Engineering Contradictions & Design Principles
Engineering Contradiction Analysis
1Manufacturing precision
If image manipulation such as dewarping is performed to improve image quality, then manufacturing precision is improved, but use of energy increases due to higher processing power requirements
Solution Approach 1:
The patent applies preliminary action by pre-calculating and storing remapping tables that define how pixels should be relocated during image generation.

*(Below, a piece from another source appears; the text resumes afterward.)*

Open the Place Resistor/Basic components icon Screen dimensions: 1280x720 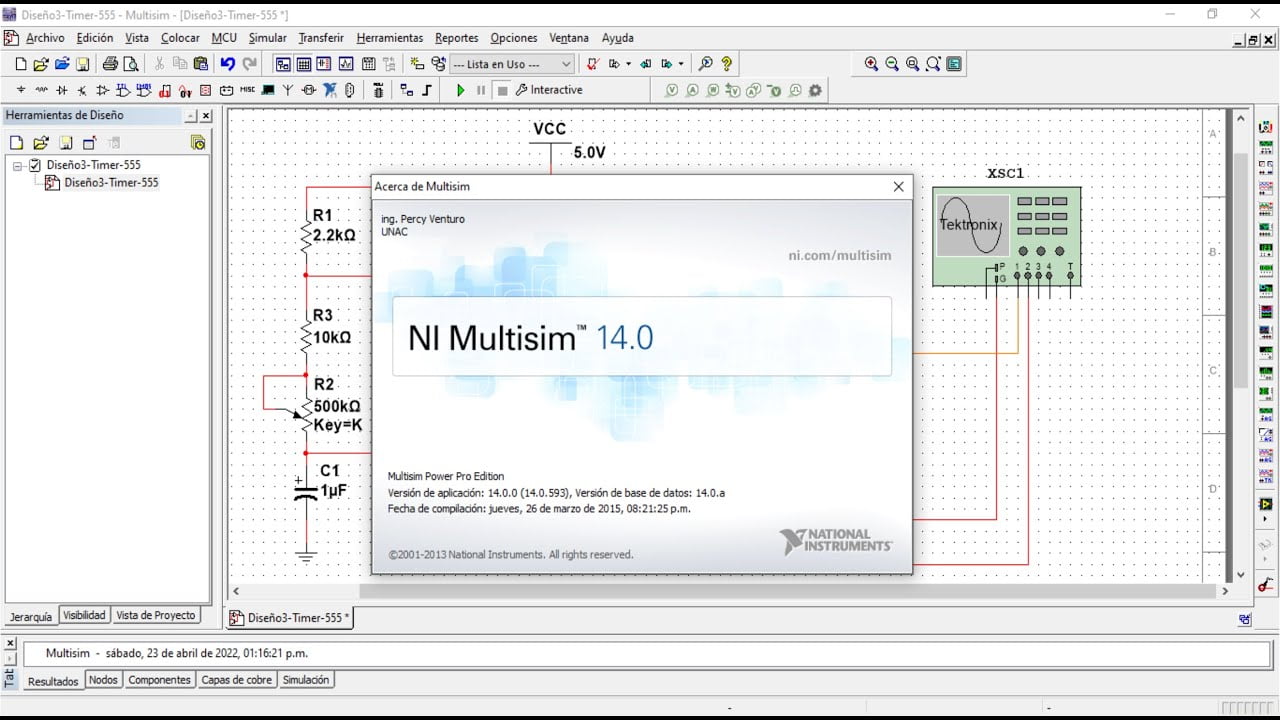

These remapping tables are computed in advance based on camera geometry and projection models, allowing the system to execute simple pixel relocation operations during runtime rather than performing computationally intensive dewarping calculations in real-time, thus reducing processing power requirements while maintaining image quality
Solution Approach 2:
The patent uses copying by creating a remapped copy of the image data according to pre-defined remapping tables. Instead of manipulating and transforming the original image data through complex dewarping operations, the system copies pixels to their target positions based on pre-computed mappings, significantly reducing the computational energy required while achieving the same visual effect
2Measurement precision
If multiple cameras with overlapping fields of view are used to generate composite images, then measurement precision is improved, but device complexity increases
Solution Approach 1:
The patent applies segmentation by dividing the overall scene into multiple regions, each captured by a separate camera with a specific field of view. The overlapping fields of view are strategically positioned to cover different segments of the surrounding environment, and the system processes each camera's image independently using pre-computed remapping tables before combining them, thereby managing device complexity through modular processing while achieving comprehensive coverage
Solution Approach 2:
The patent implements universality by using the same remapping table methodology and image processing approach for all cameras in the system. The controller applies a unified algorithmic framework that works across multiple cameras with different positions and orientations, allowing the system to handle various camera configurations through a single versatile processing pipeline, thus reducing overall system complexity
3Manufacturing precision
If pixel remapping is performed to eliminate misalignment and dewarp images, then manufacturing precision is improved, but use of energy increases
Solution Approach 1:
The patent applies preliminary action by pre-calculating remapping tables that encode the exact pixel relocation paths needed to correct misalignment and dewarping. These tables are computed offline based on camera calibration data and geometric models, transforming the complex real-time image manipulation task into simple pixel copying operations that execute efficiently during runtime, thereby reducing energy consumption while maintaining precise image alignment
Solution Approach 2:
The patent uses copying by directly relocating pixels to their correct positions in the composite image according to pre-computed remapping tables. This approach avoids iterative optimization and complex transformation calculations during image generation, instead performing straightforward pixel copying operations that are computationally efficient and energy-saving while achieving accurate misalignment correction and dewarping effects
Data Source
AI summary
A vehicular vision system includes first and second cameras disposed at a vehicle and having respective overlapping fields of view that include a road surface of a road along which the vehicle is traveling. Image data captured by the cameras is provided to an image processor and is processed to determine relative movement of a road feature present in the captured image data. The determined relative movement of the road feature relative to the vehicle in first image data captured by the first camera is compared to the determined relative movement of the road feature relative to the vehicle in second image data captured by the second camera, and at least a rotational offset of the second camera relative to the first camera is determined and the image data are remapped to at least partially accommodate misalignment of the second camera relative to the first camera.